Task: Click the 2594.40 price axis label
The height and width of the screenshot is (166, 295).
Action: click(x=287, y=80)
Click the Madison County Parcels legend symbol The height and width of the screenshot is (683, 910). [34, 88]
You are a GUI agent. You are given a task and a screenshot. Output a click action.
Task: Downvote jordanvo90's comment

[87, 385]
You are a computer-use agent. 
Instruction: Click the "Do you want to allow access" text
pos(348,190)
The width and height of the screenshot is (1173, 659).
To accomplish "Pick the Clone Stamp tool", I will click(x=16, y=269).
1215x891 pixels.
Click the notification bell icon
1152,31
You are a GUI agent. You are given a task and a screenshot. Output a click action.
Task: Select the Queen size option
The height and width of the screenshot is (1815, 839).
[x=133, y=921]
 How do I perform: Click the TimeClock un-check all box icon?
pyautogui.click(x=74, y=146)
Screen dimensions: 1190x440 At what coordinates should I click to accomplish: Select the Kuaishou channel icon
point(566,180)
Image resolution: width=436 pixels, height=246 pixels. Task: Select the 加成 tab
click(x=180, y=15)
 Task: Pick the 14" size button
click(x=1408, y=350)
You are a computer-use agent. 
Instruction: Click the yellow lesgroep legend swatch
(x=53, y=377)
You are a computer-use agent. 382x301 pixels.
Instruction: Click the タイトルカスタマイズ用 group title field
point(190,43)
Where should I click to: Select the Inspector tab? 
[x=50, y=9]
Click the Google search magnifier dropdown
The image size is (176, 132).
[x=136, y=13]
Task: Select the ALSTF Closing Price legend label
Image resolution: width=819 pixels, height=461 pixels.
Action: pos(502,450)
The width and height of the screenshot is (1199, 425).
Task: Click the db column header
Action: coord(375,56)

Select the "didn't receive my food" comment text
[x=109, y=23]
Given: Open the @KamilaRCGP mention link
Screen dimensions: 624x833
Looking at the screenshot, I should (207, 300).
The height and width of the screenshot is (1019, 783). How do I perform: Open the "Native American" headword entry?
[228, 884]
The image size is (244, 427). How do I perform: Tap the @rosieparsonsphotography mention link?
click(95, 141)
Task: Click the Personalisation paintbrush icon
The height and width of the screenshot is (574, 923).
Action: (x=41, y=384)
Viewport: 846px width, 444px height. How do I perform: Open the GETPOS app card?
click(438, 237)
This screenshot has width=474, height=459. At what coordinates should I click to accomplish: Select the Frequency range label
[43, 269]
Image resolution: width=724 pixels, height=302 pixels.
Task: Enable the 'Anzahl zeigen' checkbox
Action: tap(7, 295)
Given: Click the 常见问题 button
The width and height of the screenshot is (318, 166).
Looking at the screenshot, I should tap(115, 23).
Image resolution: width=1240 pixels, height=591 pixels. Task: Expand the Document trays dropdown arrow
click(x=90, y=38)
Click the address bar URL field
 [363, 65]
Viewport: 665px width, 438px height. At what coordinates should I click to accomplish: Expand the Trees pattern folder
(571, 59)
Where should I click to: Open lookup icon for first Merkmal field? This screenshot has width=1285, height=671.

- **Task directions**:
This exercise asks for the line with "The height and width of the screenshot is (574, 923)." and all lines after it through the end of the records above, retyped exactly and with nothing else.

- **Response**:
The height and width of the screenshot is (574, 923).
Action: (x=41, y=384)
Viewport: 846px width, 444px height. How do I perform: Open the GETPOS app card?
click(438, 237)
This screenshot has width=474, height=459. At what coordinates should I click to accomplish: Select the Frequency range label
[43, 269]
Image resolution: width=724 pixels, height=302 pixels.
Task: Enable the 'Anzahl zeigen' checkbox
Action: tap(7, 295)
Given: Click the 常见问题 button
The width and height of the screenshot is (318, 166).
Looking at the screenshot, I should tap(115, 23).
Image resolution: width=1240 pixels, height=591 pixels. Task: Expand the Document trays dropdown arrow
click(x=90, y=38)
Click the address bar URL field
 [363, 65]
Viewport: 665px width, 438px height. At what coordinates should I click to accomplish: Expand the Trees pattern folder
(571, 59)
Where should I click to: Open lookup icon for first Merkmal field? This screenshot has width=1285, height=671.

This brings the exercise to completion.